Food is donated

All food given out is donated, whether by schools, churches, businesses, individuals, or through supermarket collections.

Such collections engage the public at supermarkets where they are met by volunteers who offer shoppers a ‘foodbank shopping list’ and ask them to buy an extra item with their shop. This food is then collected at the checkout before being taken to the foodbank warehouse.

 

Food is sorted and stored

At the warehouse, food is sorted by volunteers according to type and ‘best before date’. They also check it is undamaged (and that it can be used in a food parcel) and pack it into boxes and store it, ready for use. Food is then taken to foodbank centres, where it is made up into food parcels for clients.
Frontline professionals identify people in need.

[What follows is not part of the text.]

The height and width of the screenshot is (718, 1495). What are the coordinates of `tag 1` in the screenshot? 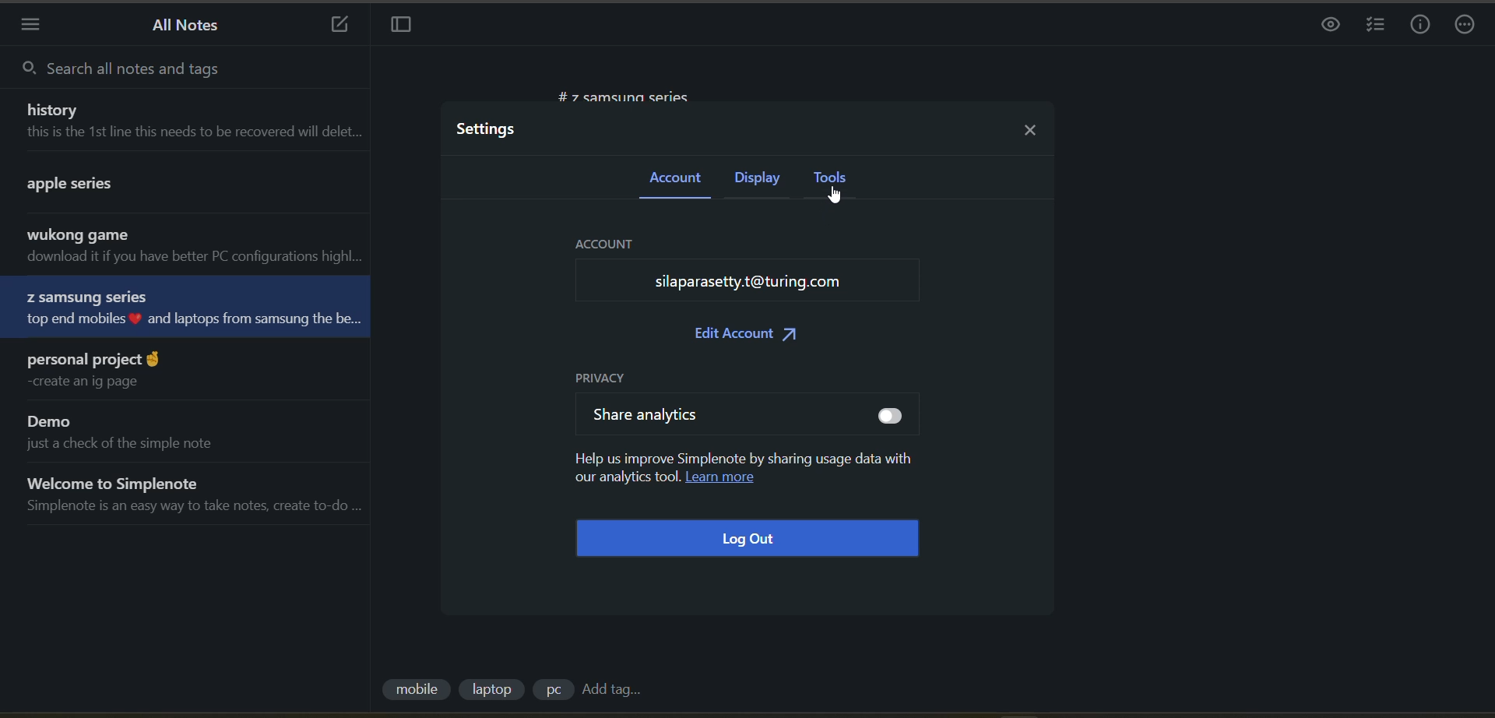 It's located at (415, 692).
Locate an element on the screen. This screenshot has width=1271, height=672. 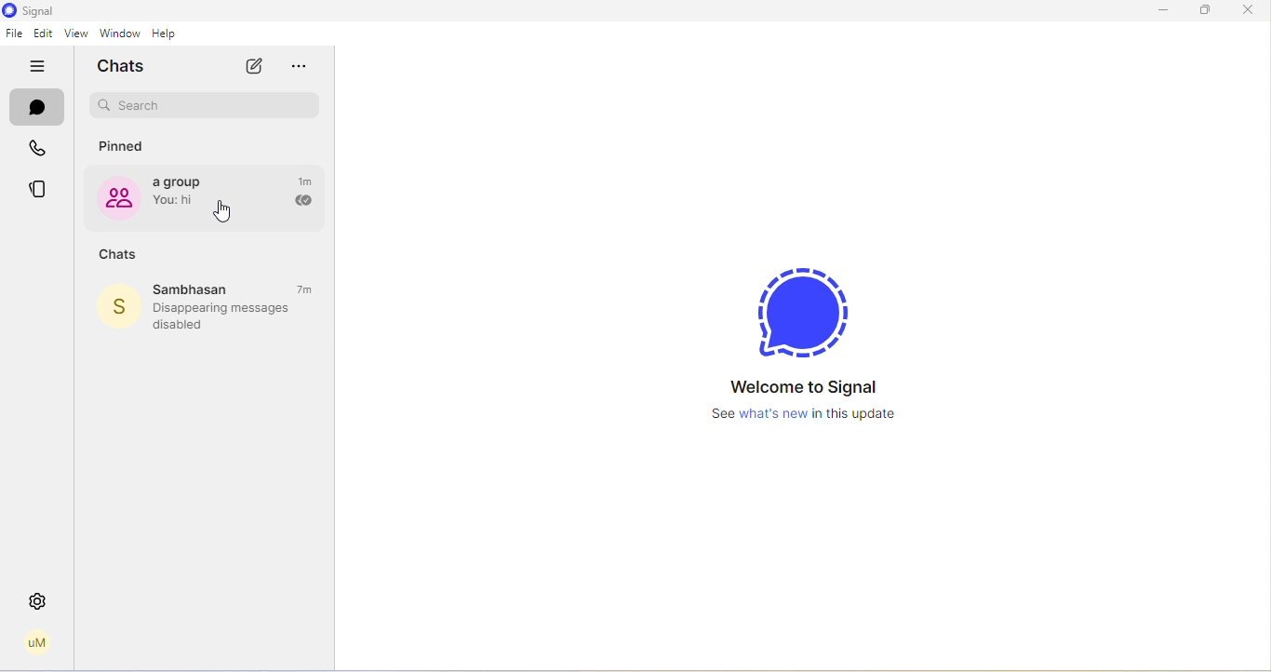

Care professionals such as doctors, health visitors, social workers, Citizens Advice Bureau staff, welfare officers, the police and probation officers, amongst others, identify people in crisis and issue them with a foodbank voucher.

 

Clients receive food

Clients bring their voucher to a foodbank centre where it can be exchanged for three days supply of emergency food. Food parcels have been designed by dieticians to provide recipients with nutritionally balanced food. Clients are signposted to further support.

Volunteers meet clients over a cup of tea or hot meal and are able to signpost people to agencies who can help resolve the longer-term problem. As foodbanks are an emergency food-provision service, it is important to get clients in touch with organisations who can help them address the underlying problem.